## [WHAT IS REQUIRED]
Convert the listing below, from its first line through the line containing "Looking at the screenshot, I should 258,130.", into a Markdown table with the columns "No." and "Entry". Give each line its own row and leave out blank lines.

Word and element pointing entries:
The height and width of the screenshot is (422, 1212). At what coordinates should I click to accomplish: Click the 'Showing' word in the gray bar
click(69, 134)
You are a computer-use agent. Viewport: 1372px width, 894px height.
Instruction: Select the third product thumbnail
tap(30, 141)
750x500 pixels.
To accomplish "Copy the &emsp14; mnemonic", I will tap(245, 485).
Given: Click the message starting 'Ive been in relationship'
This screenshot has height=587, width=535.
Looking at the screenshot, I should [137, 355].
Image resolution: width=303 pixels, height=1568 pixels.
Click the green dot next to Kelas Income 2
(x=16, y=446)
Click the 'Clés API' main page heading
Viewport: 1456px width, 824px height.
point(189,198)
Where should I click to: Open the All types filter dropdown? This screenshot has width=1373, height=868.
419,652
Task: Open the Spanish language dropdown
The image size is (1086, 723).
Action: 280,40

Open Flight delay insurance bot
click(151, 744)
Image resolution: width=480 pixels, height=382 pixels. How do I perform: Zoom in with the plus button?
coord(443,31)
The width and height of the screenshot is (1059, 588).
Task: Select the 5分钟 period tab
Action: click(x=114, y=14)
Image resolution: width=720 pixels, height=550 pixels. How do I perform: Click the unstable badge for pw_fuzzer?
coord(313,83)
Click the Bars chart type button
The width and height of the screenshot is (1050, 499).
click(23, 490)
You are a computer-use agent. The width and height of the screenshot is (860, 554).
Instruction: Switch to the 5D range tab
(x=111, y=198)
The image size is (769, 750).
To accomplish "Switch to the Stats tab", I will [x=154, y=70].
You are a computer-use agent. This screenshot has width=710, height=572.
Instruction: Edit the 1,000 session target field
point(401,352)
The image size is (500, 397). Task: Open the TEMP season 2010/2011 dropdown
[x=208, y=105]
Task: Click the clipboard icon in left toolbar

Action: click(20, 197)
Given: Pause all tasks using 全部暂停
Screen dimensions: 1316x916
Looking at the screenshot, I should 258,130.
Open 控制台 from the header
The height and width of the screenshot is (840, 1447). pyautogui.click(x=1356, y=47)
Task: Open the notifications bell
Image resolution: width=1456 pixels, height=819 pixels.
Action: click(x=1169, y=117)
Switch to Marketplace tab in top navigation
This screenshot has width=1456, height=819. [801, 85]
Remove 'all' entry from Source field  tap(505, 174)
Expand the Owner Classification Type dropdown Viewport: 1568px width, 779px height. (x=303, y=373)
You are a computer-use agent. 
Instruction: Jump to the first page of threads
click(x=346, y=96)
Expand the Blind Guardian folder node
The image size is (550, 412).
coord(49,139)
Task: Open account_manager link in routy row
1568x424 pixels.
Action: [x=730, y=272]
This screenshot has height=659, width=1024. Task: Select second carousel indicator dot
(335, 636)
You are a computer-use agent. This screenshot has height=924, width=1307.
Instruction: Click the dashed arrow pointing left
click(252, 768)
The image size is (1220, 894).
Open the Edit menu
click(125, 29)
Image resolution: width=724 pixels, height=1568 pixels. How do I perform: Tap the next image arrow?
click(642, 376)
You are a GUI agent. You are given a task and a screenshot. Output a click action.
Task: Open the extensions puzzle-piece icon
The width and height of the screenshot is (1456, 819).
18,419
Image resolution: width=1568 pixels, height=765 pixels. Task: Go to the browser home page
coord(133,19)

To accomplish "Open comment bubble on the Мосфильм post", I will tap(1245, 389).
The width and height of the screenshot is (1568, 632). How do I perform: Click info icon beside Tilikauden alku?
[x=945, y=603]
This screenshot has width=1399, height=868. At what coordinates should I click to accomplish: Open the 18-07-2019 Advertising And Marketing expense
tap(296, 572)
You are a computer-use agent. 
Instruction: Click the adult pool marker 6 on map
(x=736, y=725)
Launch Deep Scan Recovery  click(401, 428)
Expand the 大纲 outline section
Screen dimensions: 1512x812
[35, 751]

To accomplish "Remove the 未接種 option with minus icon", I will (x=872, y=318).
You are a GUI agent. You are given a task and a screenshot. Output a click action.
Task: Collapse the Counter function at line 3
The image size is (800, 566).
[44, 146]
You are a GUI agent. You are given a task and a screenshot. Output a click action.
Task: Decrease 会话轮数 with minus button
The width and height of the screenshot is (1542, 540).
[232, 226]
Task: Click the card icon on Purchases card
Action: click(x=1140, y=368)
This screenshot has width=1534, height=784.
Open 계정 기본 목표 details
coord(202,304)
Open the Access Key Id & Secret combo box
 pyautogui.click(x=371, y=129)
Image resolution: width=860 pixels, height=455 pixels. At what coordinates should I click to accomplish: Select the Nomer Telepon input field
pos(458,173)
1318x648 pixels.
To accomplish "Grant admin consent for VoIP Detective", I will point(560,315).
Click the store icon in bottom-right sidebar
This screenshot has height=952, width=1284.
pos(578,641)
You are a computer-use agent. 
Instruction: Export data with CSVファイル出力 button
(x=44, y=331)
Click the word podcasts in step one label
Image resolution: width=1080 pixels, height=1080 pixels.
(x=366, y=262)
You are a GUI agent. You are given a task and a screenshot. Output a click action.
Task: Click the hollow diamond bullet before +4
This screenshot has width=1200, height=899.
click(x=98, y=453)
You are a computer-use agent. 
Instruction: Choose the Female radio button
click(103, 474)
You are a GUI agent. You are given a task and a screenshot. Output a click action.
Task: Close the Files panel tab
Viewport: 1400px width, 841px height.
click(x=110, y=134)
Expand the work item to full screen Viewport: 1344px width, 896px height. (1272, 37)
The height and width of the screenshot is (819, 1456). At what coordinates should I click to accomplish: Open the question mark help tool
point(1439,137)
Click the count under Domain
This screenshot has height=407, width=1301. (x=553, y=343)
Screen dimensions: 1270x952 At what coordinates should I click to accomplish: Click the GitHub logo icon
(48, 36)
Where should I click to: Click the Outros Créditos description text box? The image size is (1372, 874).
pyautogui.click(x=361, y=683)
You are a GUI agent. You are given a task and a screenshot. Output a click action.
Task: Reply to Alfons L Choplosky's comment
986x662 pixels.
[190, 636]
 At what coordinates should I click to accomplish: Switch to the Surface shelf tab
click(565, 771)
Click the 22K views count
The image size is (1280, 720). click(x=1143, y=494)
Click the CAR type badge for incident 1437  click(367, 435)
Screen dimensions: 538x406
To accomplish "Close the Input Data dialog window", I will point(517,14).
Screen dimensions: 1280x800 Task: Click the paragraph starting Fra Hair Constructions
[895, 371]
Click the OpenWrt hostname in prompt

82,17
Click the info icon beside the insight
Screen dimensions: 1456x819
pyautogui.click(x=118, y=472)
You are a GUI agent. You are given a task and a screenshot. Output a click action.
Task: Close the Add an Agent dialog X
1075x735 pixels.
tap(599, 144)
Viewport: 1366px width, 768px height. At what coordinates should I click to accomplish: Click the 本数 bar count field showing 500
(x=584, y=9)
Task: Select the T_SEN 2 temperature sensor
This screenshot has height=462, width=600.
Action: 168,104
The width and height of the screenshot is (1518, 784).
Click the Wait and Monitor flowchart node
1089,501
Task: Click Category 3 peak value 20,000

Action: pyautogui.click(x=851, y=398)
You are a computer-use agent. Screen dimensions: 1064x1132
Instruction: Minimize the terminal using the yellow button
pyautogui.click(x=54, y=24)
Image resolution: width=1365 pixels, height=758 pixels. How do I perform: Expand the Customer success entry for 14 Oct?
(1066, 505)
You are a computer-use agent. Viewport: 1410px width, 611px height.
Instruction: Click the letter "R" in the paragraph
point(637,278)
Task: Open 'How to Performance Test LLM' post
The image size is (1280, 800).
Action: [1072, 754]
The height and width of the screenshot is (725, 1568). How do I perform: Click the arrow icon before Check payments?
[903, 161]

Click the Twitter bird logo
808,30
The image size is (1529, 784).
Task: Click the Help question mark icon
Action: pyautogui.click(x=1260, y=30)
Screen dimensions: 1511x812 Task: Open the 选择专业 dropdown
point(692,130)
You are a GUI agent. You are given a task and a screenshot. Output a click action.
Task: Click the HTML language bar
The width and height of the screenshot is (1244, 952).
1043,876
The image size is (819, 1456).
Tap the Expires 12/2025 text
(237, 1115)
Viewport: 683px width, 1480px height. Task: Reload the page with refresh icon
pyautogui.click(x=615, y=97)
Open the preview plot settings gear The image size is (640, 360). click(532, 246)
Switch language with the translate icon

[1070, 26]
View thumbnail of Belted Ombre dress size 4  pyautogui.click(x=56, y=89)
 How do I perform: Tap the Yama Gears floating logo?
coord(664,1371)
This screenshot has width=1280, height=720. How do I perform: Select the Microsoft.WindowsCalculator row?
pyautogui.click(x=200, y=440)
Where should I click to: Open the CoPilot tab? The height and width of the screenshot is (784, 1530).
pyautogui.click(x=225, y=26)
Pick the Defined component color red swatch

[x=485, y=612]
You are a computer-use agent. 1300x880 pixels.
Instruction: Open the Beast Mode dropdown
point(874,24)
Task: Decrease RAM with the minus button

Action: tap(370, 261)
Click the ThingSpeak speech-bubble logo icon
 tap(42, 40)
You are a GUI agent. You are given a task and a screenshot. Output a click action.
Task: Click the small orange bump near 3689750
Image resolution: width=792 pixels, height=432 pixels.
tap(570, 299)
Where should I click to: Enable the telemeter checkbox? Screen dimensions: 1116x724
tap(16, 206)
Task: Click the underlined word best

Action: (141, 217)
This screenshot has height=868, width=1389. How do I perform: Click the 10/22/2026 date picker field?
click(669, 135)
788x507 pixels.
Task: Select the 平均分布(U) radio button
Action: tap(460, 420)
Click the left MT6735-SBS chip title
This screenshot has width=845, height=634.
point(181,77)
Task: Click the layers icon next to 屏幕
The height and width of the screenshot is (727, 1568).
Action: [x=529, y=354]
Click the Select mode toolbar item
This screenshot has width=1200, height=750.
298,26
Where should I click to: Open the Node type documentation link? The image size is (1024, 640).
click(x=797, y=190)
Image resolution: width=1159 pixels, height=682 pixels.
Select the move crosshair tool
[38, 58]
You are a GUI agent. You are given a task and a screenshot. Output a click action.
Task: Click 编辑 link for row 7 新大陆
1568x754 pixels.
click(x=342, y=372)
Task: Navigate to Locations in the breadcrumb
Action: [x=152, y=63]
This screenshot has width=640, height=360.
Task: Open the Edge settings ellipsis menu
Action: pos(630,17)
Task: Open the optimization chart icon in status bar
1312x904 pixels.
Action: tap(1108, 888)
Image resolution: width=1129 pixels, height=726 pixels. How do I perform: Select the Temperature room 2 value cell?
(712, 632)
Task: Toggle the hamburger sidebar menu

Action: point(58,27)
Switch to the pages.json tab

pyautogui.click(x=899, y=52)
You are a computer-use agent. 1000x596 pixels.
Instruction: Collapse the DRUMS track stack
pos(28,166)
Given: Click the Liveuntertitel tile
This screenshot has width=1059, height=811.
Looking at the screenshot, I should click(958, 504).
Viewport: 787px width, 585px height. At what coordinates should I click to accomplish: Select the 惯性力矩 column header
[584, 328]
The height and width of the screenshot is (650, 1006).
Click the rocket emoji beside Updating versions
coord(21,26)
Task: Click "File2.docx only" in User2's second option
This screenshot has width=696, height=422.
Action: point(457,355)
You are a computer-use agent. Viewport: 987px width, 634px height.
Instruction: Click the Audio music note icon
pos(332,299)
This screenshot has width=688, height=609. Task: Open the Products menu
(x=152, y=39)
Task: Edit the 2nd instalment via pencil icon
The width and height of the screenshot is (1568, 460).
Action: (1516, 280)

## [EXERCISE RESPONSE]
| No. | Entry |
|---|---|
| 1 | The height and width of the screenshot is (422, 1212). At what coordinates should I click to accomplish: Click the 'Showing' word in the gray bar |
| 2 | click(69, 134) |
| 3 | You are a computer-use agent. Viewport: 1372px width, 894px height. |
| 4 | Instruction: Select the third product thumbnail |
| 5 | tap(30, 141) |
| 6 | 750x500 pixels. |
| 7 | To accomplish "Copy the &emsp14; mnemonic", I will tap(245, 485). |
| 8 | Given: Click the message starting 'Ive been in relationship' |
| 9 | This screenshot has height=587, width=535. |
| 10 | Looking at the screenshot, I should [137, 355]. |
| 11 | Image resolution: width=303 pixels, height=1568 pixels. |
| 12 | Click the green dot next to Kelas Income 2 |
| 13 | (x=16, y=446) |
| 14 | Click the 'Clés API' main page heading |
| 15 | Viewport: 1456px width, 824px height. |
| 16 | point(189,198) |
| 17 | Where should I click to: Open the All types filter dropdown? This screenshot has width=1373, height=868. |
| 18 | 419,652 |
| 19 | Task: Open the Spanish language dropdown |
| 20 | The image size is (1086, 723). |
| 21 | Action: 280,40 |
| 22 | Open Flight delay insurance bot |
| 23 | click(151, 744) |
| 24 | Image resolution: width=480 pixels, height=382 pixels. How do I perform: Zoom in with the plus button? |
| 25 | coord(443,31) |
| 26 | The width and height of the screenshot is (1059, 588). |
| 27 | Task: Select the 5分钟 period tab |
| 28 | Action: click(x=114, y=14) |
| 29 | Image resolution: width=720 pixels, height=550 pixels. How do I perform: Click the unstable badge for pw_fuzzer? |
| 30 | coord(313,83) |
| 31 | Click the Bars chart type button |
| 32 | The width and height of the screenshot is (1050, 499). |
| 33 | click(23, 490) |
| 34 | You are a computer-use agent. The width and height of the screenshot is (860, 554). |
| 35 | Instruction: Switch to the 5D range tab |
| 36 | (x=111, y=198) |
| 37 | The image size is (769, 750). |
| 38 | To accomplish "Switch to the Stats tab", I will [x=154, y=70]. |
| 39 | You are a computer-use agent. This screenshot has width=710, height=572. |
| 40 | Instruction: Edit the 1,000 session target field |
| 41 | point(401,352) |
| 42 | The image size is (500, 397). Task: Open the TEMP season 2010/2011 dropdown |
| 43 | [x=208, y=105] |
| 44 | Task: Click the clipboard icon in left toolbar |
| 45 | Action: click(20, 197) |
| 46 | Given: Pause all tasks using 全部暂停 |
| 47 | Screen dimensions: 1316x916 |
| 48 | Looking at the screenshot, I should 258,130. |